Second, research (or more accurately the lack of research) is being used against us. This is because there is virtually no research showing that psychodynamic psychotherapy has anything of value to offer over and above other types of treatment. There are no data that suggest that long-term psychoanalysis is of any special value whatsoever. In fact, there is virtually no research at all addressing this issue. And we are doing nothing about it. If anything, psychoanalysts are aiding the insurance companies' cause through their semi-traditional hostility to researching psychoanalytic notions. There exists some sense among psychoanalysts that investigating psychoanalysis empirically will somehow sully it.
In a way, I was fortunate that my "peer" reviewer was so woefully ignorant about research. If she had been knowledgeable in this area, she could have told me that the type of work I do has no empirical support. Make no mistake: Insurance companies know this.
If you still can, remember these times as the good old days. They will soon be pleasant memories. And yet the psychoanalytic community does nothing. Worse, with only a few exceptions, the psychoanalytic community's views concerning research lie somewhere between bemused neglect and thinly-disguised contempt.
We are fiddling while Rome burns. Psychoanalytic institutes are not attracting the numbers (and some would say the quality) of candidates they once did. After all, what is the incentive for talented and intelligent clinicians to enter these institutes? Insurance practices discourage such entry, and the institutes can no longer provide their graduates with healthy practices.
Does anyone believe that someone else will serve the needs of psychoanalysis if we do not? Do you think that government officials will support psychoanalysis when insurance and pharmaceutical companies say they should not, and when we have no data to say they should? To become upset after the fact and rail against injustice at that point does not strike me as a useful coping strategy.
What shall we do? The powers that be will be perfectly happy to legislate us out of existence while we waste our time trying to determine: 1) what really constitutes psychoanalysis (Is it two or three times per week? Must the patient lie on the couch? How many angels can dance on the head of a pin?); and 2) whether empirical research really has a place in the corpus of psychoanalytic writings (After all, only information obtained in the analytic session has any bearing on psychoanalytic theory).

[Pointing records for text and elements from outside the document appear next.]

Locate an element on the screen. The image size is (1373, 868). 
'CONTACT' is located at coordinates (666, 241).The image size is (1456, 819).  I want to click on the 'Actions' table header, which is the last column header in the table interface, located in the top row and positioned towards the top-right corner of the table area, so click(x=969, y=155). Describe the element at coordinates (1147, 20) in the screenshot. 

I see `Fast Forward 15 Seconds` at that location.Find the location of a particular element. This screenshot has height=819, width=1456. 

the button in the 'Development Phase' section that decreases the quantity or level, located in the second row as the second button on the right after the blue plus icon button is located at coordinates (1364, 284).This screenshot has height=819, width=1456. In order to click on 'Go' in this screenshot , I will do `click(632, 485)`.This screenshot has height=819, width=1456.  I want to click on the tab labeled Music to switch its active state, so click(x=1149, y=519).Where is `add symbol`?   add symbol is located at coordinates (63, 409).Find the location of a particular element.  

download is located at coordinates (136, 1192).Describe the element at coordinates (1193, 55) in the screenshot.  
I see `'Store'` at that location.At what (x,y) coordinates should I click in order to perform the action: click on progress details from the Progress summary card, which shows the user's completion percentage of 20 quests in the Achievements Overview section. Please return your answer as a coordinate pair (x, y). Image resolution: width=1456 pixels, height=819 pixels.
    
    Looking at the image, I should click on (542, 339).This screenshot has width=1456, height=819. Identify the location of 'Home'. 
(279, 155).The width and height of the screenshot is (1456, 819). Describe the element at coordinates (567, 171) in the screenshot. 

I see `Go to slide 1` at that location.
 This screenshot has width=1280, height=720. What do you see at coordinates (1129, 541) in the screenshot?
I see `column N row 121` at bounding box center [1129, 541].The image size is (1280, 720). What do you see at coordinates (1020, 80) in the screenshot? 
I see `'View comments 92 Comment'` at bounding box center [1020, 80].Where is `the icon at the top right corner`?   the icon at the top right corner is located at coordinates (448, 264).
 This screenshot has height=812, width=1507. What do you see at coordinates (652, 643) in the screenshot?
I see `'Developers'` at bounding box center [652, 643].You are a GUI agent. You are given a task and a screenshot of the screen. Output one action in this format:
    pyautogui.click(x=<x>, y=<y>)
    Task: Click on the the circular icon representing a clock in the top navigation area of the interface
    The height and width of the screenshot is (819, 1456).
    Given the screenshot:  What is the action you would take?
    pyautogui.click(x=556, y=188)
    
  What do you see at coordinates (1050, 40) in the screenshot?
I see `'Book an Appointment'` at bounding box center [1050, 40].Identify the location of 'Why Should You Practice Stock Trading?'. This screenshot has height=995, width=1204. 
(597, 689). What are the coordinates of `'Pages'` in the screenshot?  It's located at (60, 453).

If the psychoanalytic establishment does not wake up and do something, psychoanalysis has no economic future. Established analysts at prestigious training institutes may limp along doing training analyses, but professionally speaking, the rest of us are as good as dead. We can, of course, do nothing but continue to enjoy inane conversations with "peer reviewer" shills for the insurance companies concerning what research does and does not "show". I leave it to the reader to decide whether this is a viable choice, and what the alternatives might be.